---- RECORDS PROVIDED

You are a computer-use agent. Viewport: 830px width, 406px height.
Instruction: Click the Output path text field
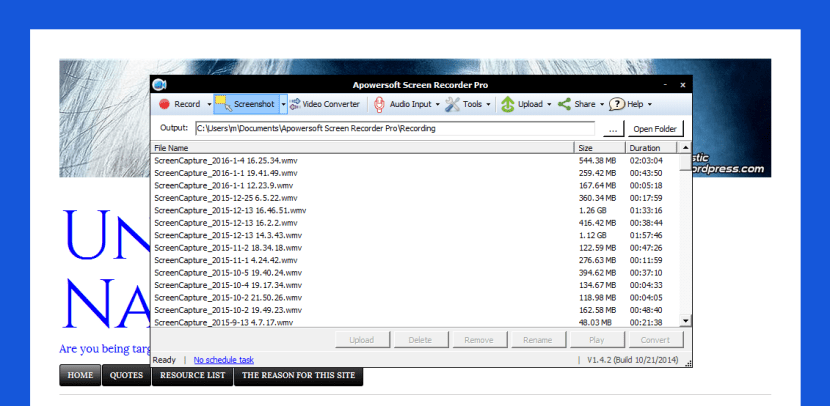pos(394,129)
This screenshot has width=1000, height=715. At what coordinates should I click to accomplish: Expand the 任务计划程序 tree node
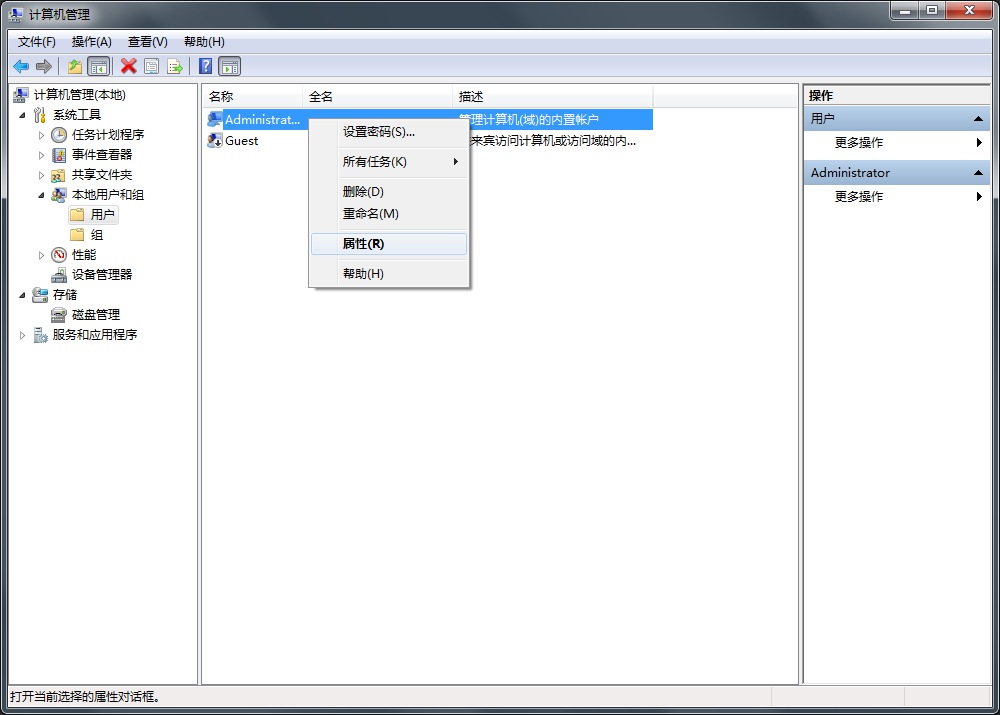(x=41, y=135)
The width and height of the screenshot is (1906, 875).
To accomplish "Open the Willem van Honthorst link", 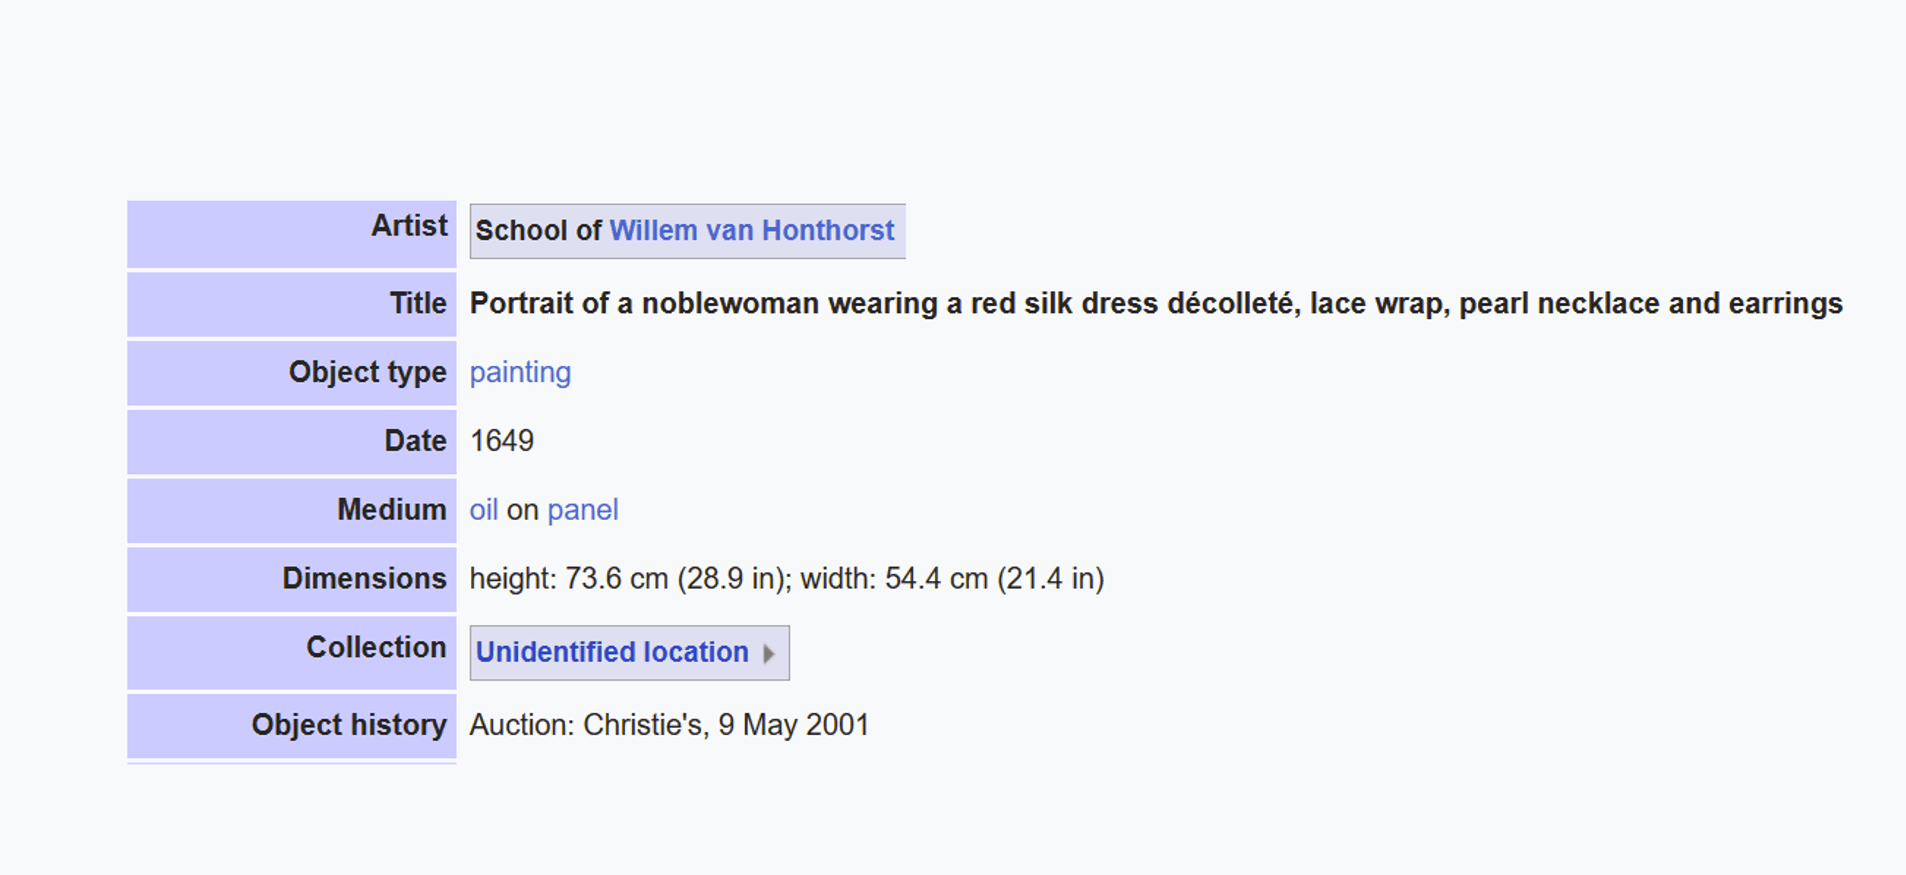I will (752, 231).
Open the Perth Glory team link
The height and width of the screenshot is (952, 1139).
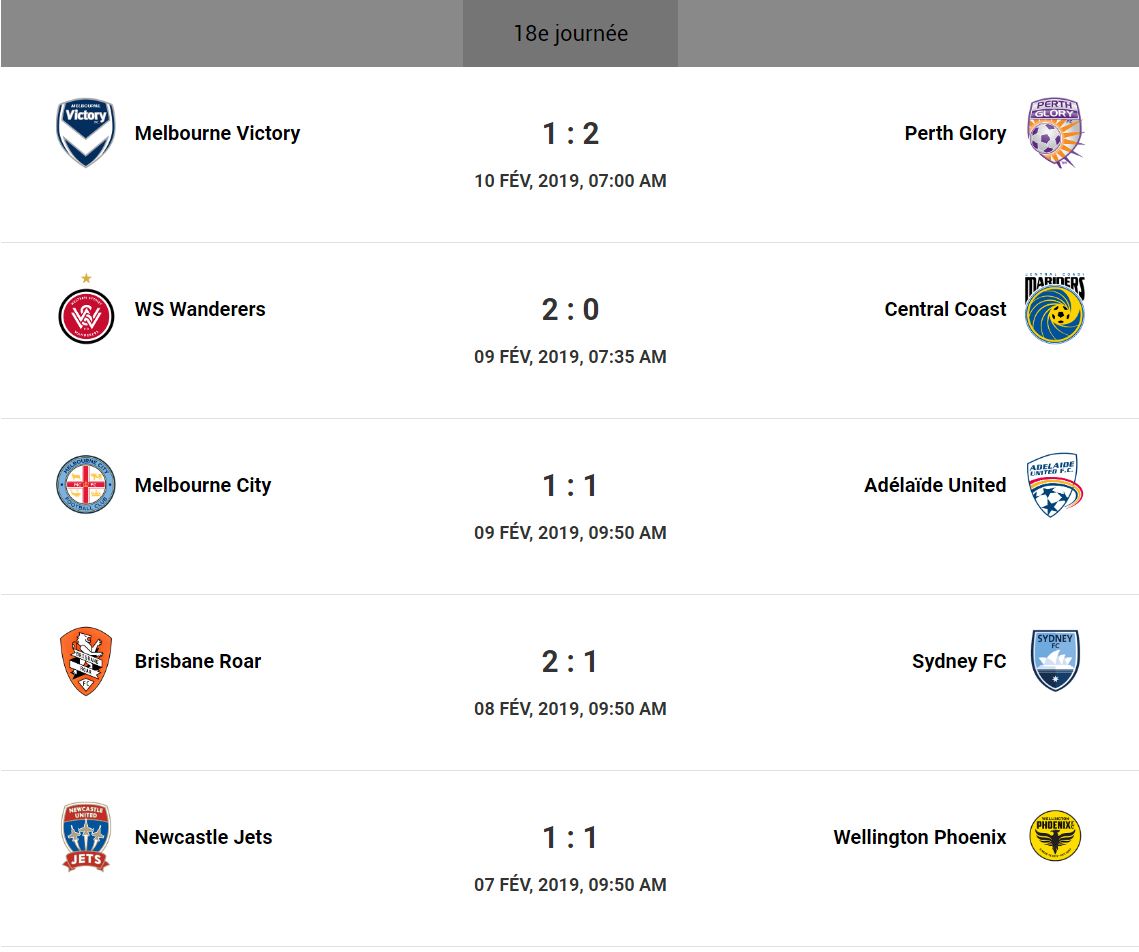955,133
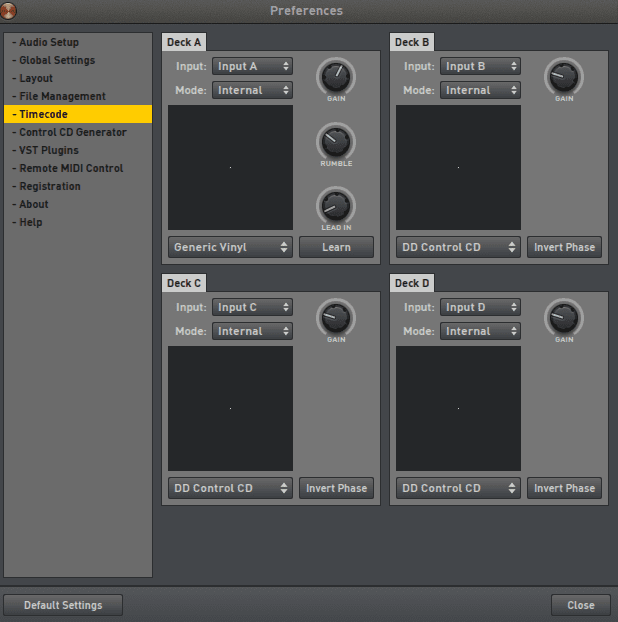
Task: Click the Deck A Gain knob
Action: point(336,76)
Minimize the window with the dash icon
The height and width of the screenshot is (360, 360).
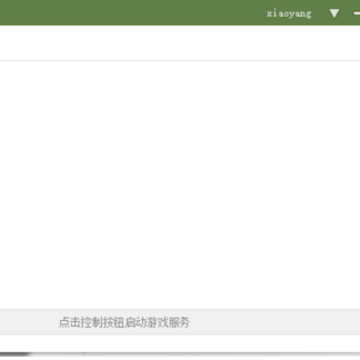(357, 14)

--------

■ TASK DIRECTIONS: Leave the pictures out and please restate exactly the lines running from the start of the material through the one with "The width and".

■ TASK SOLUTION:
You are a computer-use agent. Viewport: 830px width, 406px height.
Instruction: Click the Output path text field
pos(394,129)
This screenshot has width=1000, height=715. At what coordinates should I click to accomplish: Expand the 任务计划程序 tree node
(x=41, y=135)
The width and height of the screenshot is (1906, 875).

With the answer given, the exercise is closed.